Page text:
The tiniest blood vessels nourishing the heart are at risk of damage not only during a heart attack but also after normal blood flow returns through the region, a Johns Hopkins-led animal study has found.
The study used magnetic resonance imaging (MRI) for the first time to measure the extent and time course of capillary blockage following simulated heart attacks in laboratory animals. Researchers found that the obstruction is uneven in these vessels and increases up to threefold during the 48 hours following return of blood flow. The consequences can affect nearly 10 percent of the left ventricle -- the heart's main pumping chamber.
Results of the study, supported by the American Heart Association and the National Heart, Lung and Blood Institute, were published in the Sept. 8 issue of Circulation: Journal of the American Heart Association.
During a heart attack, dying blood cells and debris can clog the heart's capillaries -- the body's narrowest blood vessels. If the vessels stay clogged for a long time, the capillaries remain blocked, preventing return of normal blood flow even after the body recovers from a heart attack. This can put a patient at risk for later complications, such as another heart attack, congestive heart failure or stroke.
In treating heart attack patients, physicians try to reperfuse -- or return blood flow -- to the area using drugs, angioplasty or surgery.

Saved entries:
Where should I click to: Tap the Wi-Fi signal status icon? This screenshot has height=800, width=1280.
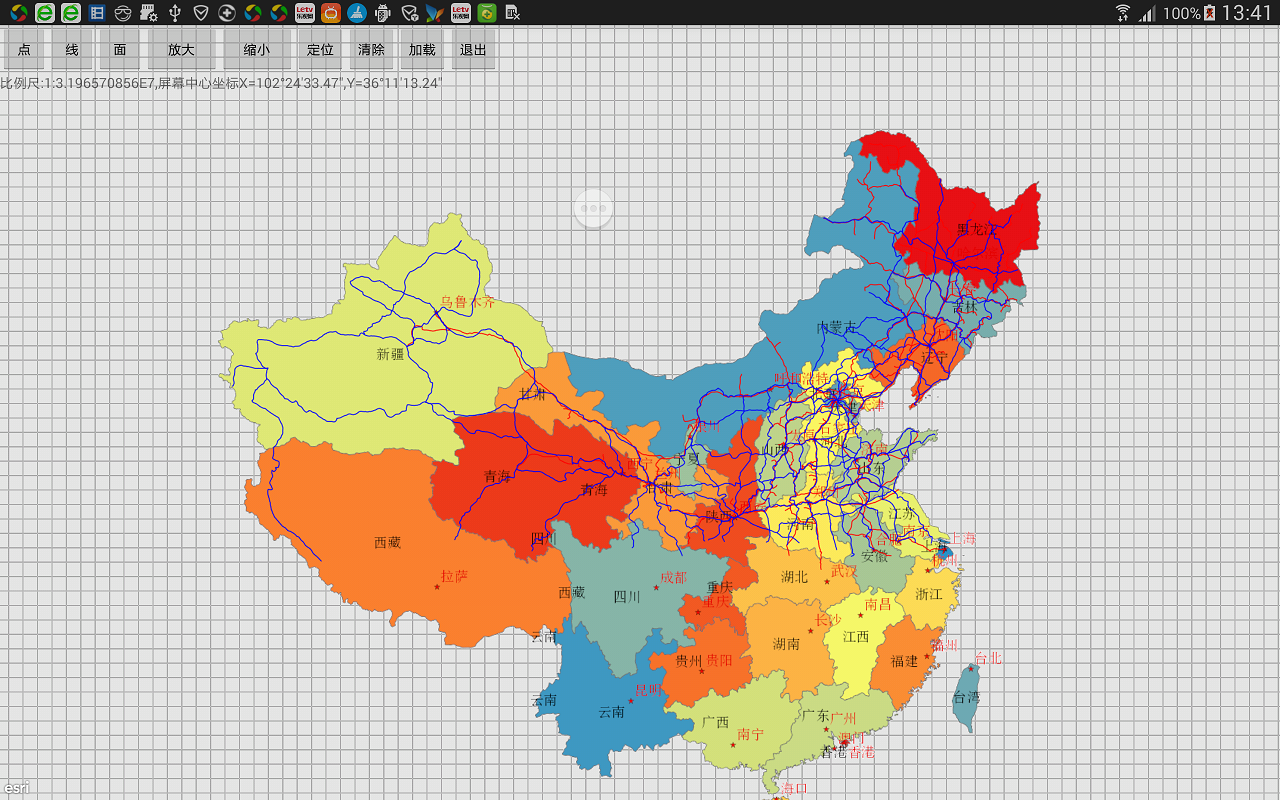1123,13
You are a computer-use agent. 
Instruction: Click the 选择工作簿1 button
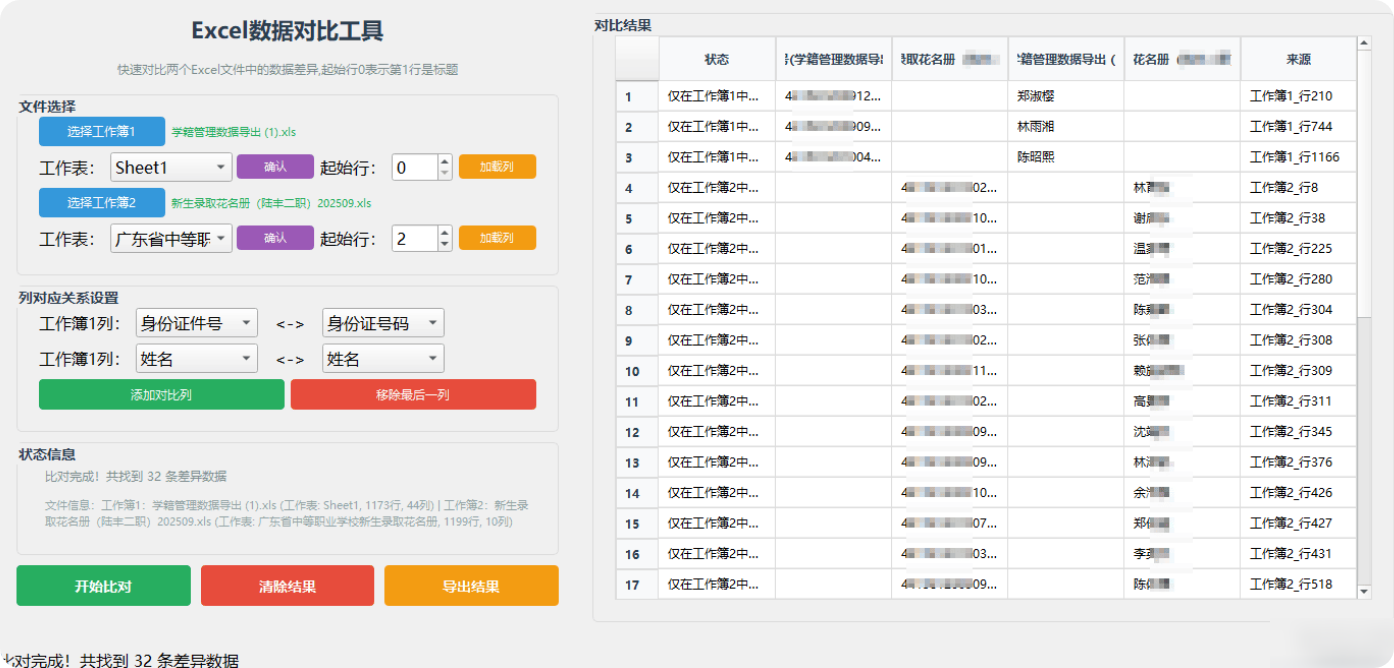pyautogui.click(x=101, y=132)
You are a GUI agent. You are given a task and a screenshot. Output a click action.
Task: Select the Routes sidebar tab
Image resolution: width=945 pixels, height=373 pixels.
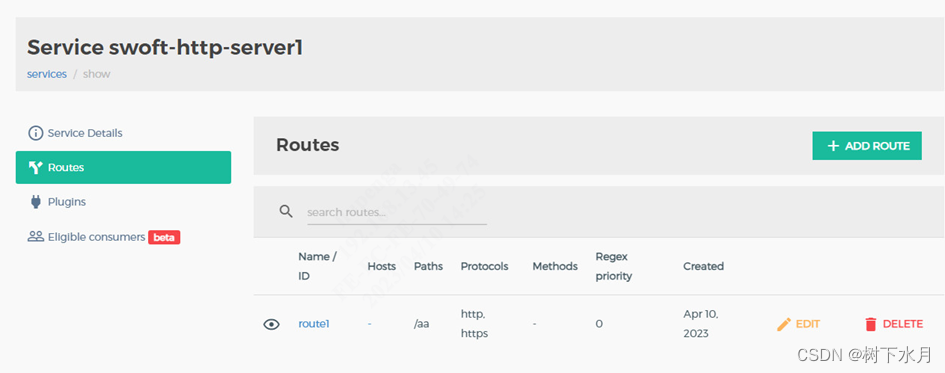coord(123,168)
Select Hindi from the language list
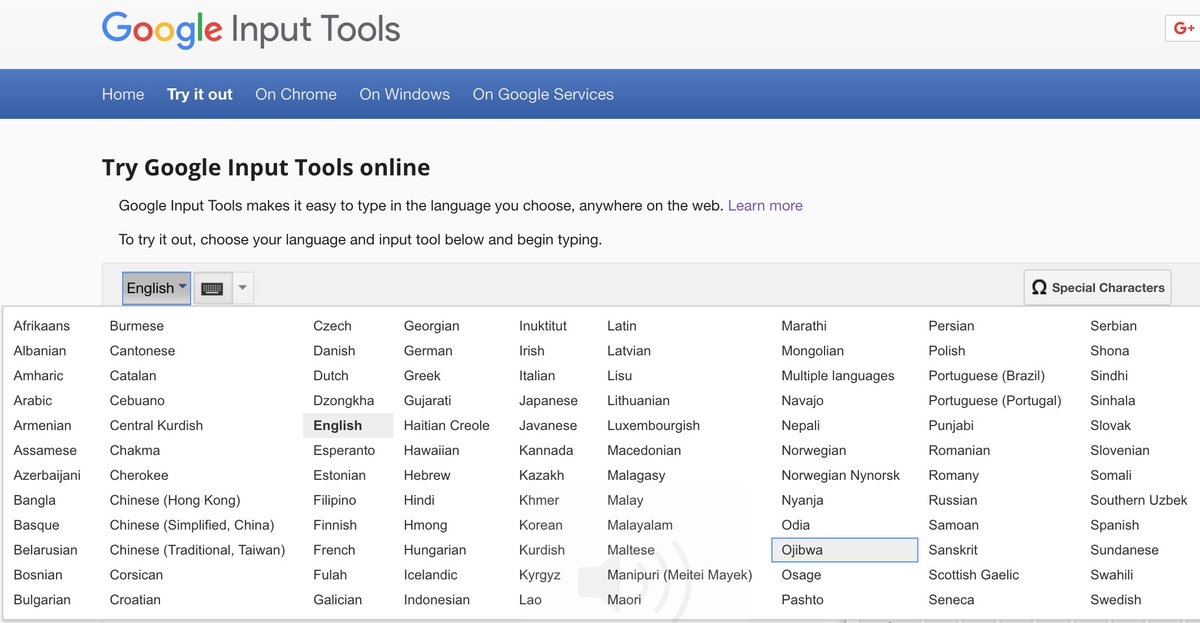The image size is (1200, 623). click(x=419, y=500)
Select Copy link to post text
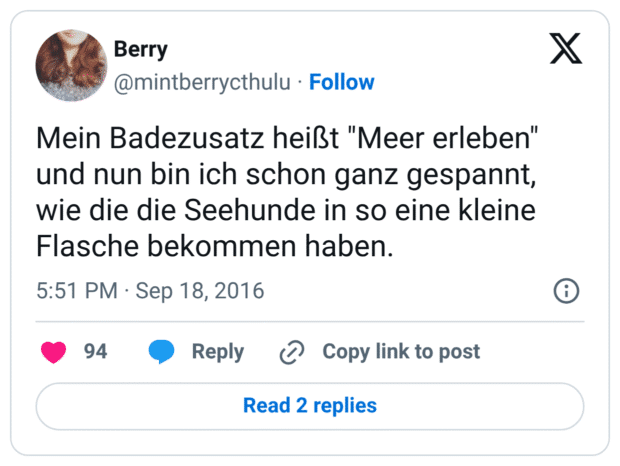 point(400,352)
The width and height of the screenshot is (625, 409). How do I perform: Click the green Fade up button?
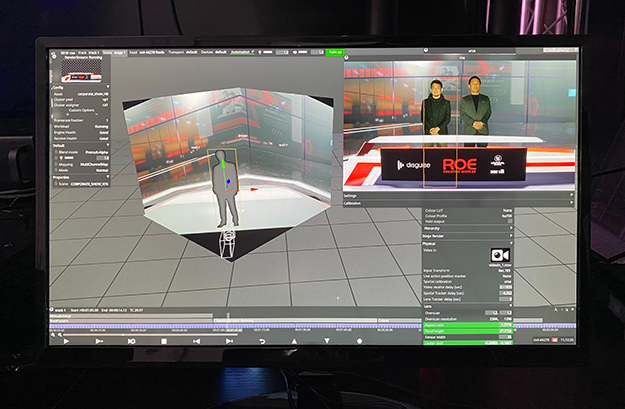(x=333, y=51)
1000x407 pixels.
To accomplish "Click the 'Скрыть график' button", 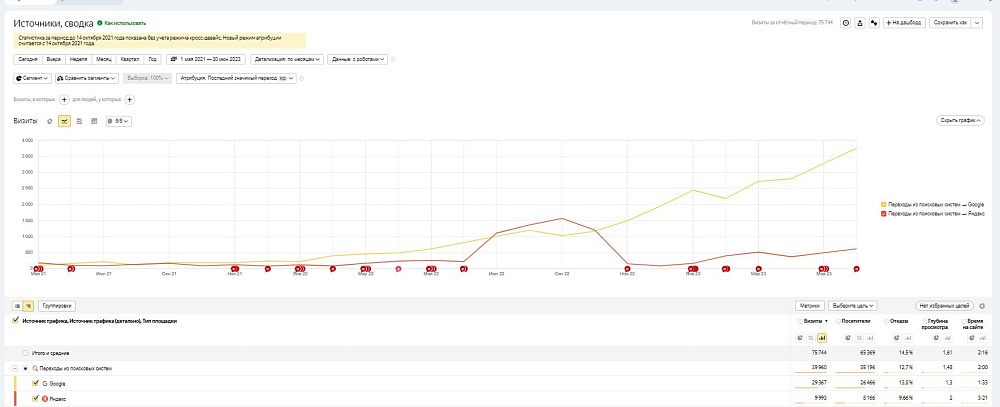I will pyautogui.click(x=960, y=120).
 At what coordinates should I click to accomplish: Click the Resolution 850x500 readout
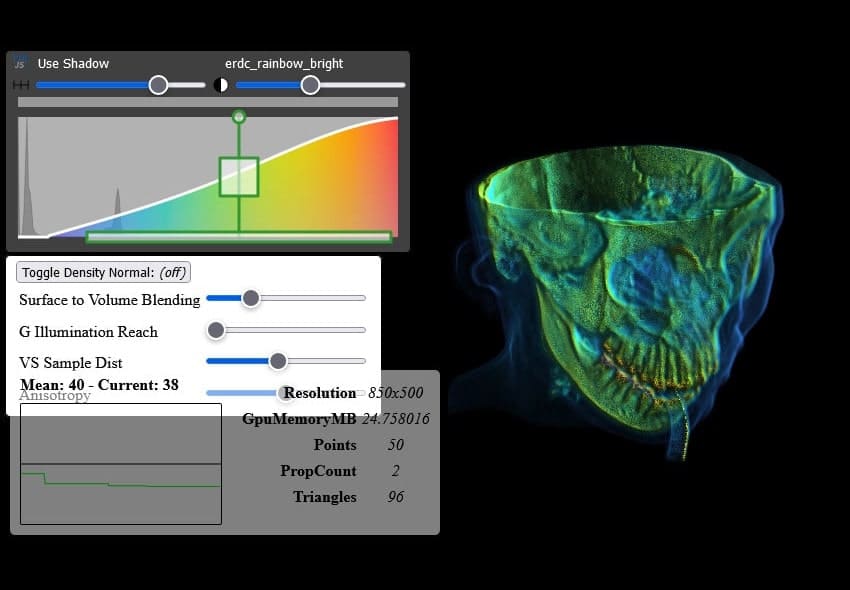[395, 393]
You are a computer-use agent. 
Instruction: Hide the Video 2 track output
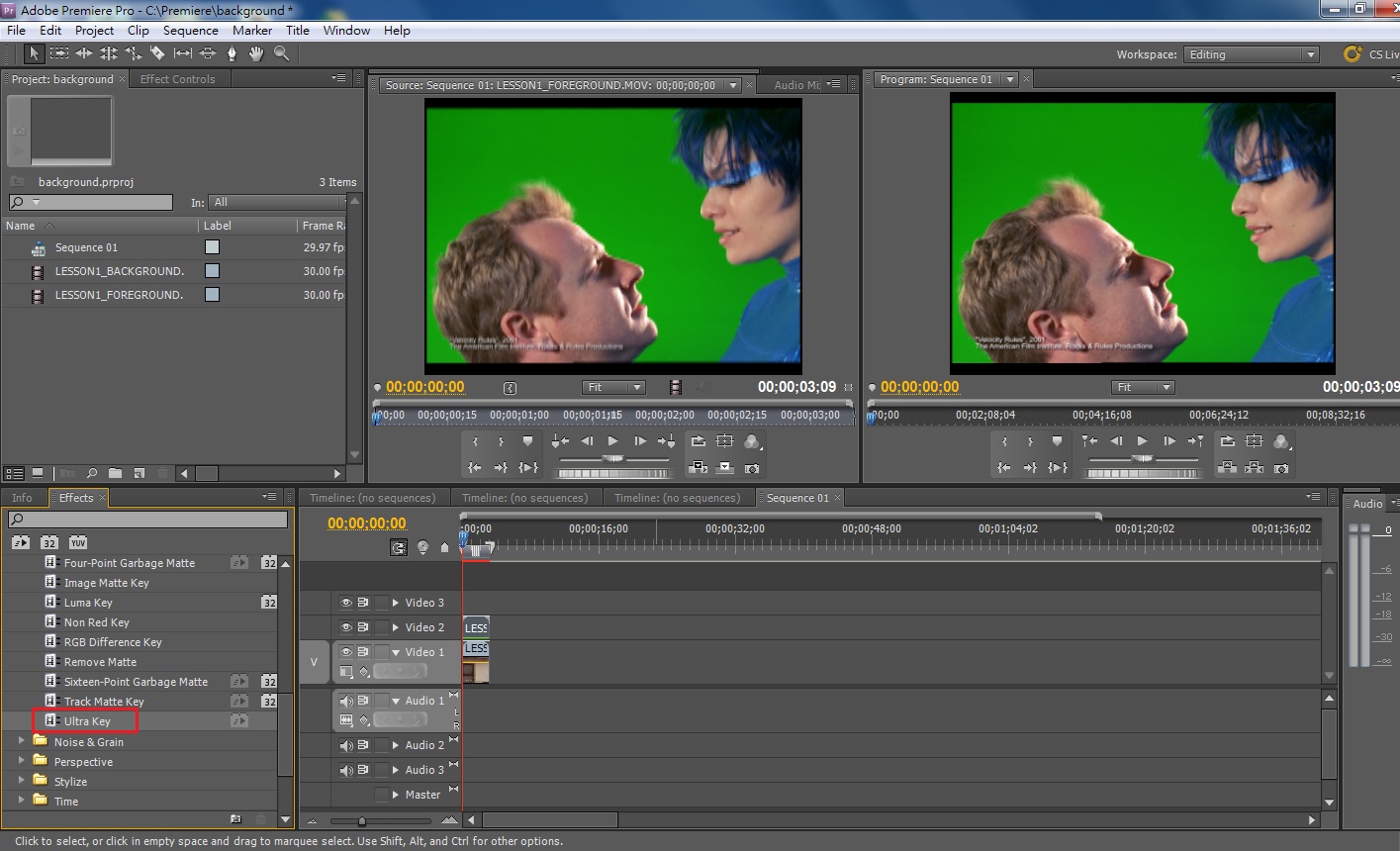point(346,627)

Your assignment: Repeat word for word the part of the article on heart capillary damage that begins with the words containing "Results of the" and ends with "angioplasty or surgery.". Work only from the article on heart capillary damage.

Answer area:
Results of the study, supported by the American Heart Association and the National Heart, Lung and Blood Institute, were published in the Sept. 8 issue of Circulation: Journal of the American Heart Association.
During a heart attack, dying blood cells and debris can clog the heart's capillaries -- the body's narrowest blood vessels. If the vessels stay clogged for a long time, the capillaries remain blocked, preventing return of normal blood flow even after the body recovers from a heart attack. This can put a patient at risk for later complications, such as another heart attack, congestive heart failure or stroke.
In treating heart attack patients, physicians try to reperfuse -- or return blood flow -- to the area using drugs, angioplasty or surgery.